Thursday, September 18, 2008

Changes?

Hi!
Week 3 of St. Kitts is making steady progress. I dont feel at all like i'm in the Peace Corps yet, although i'm starting to re-evaluate what that really even means. Over the years i guess i developed some very naiive images of Peace Corps volunteering that ignored the emotionally strenuous process of community integration and constant, unwanted attention. Regardless, i AM noticing some changes, whether they may be physical, emotional, mental, or just imagined. allow me to share them in attention deficit-friendly list form:

  • I'm dirtier. Somehow, I have an unwavering ability to collect all sorts of dirt and unidentifiable bacteria under my fingernails. I am however not the only one, and yes, this makes me feel better about the whole situation. A few of us volunteers have hypothesized that it may be from scratching our skin because it accumilates so much dirt and grime,but maybe that's a question that's best left unanswered.
  • I love cold showers. LOVE them. they never fail at making me happy.
  • I'm confronted with different culinary dilemmas. Being a vegetarian isn't the most common thing here in st. kitts which doesnt lead to a very sympathetic understanding of why i forbid to eat meat. for example, my host mother, who is catering to my dietary demands like a saint, asked me to help her prepare dinner by scraping residual feathers off of the raw chicken wings. she then proceeded to show me how to BREAK THE BONES in half with a knife, releasing all of the remaining blood and blood-saturated bone marrow. but at least i wasnt ingesting it..?
  • I'm itchy. someone once told me that digging your fingernail into a mosquito bite makes it itch less, and that someone was a dirty liar. i am still searching for the most satisfactory way of dealing with these unrelenting mosquito bites that doesnt involve fire, knives, forks, or hungry goats.
  • I'm meeting my neighbors. GOATS. they have become my new neighbors, and if anyone knows me they know i am one of the most tolerant human beings when it comes to the scents that animals release. i love skunk smell, zoo smell, animal shelter smell..you name it. my host mother becomes incredibly vexed over the goats because they poop all over her yard, destroy her garden, and do other socially unacceptable goatish things. i, however, LOVE the goats, and i find great comfort in hearing them outside my bedroom window. you have to admit, theyre better than a peeping tom.
  • The people are keeping me sane. the children here are absolutely positively unquestionably the coolest people i have ever met in my entire life (no offense to any readers that arent kittitian children). They love to touch my hair and they think for some reason that my kind of hair is better than theirs (THANK YOU WESTERN POP CULTURE INFLUENCE), so i am constantly having to tell them how beautiful they are and how much i wish i had hair and skin like theirs. and i do. i am pale and ghostly.
  • I've learned how to be a friendly, well-mannered stranger. saying good morning, good afternoon, and goodnight to people i know and don't know is one of the most valuable lessons i will take back to the states, and i can say that with confidence, regardless of the fact that i havent even began my service.

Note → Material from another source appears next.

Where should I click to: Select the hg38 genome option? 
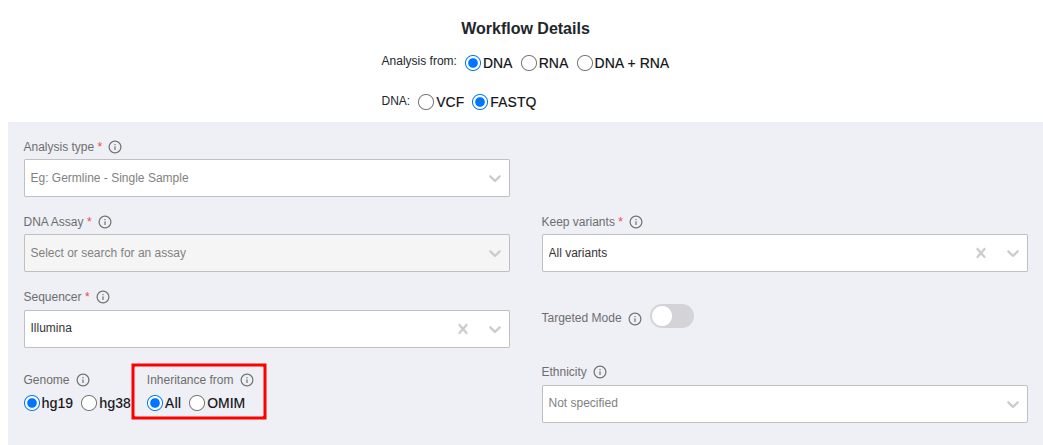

hope all is well in your lives.

paz

2 comments:

Sachiko Mori said...

. Delighted to read this! After a day in Tokyo my fingernails are dirty so it`s good to know that even at opposite side of the world we have something in common. Mother like the daughter...Tokyo like St. Kitts??

Unknown said...

your writing of the challenges and adjustments you face surely make many of the readers feel like softies maybe you are not digging your fingernails into the bites deeply enough.This has always worked for me.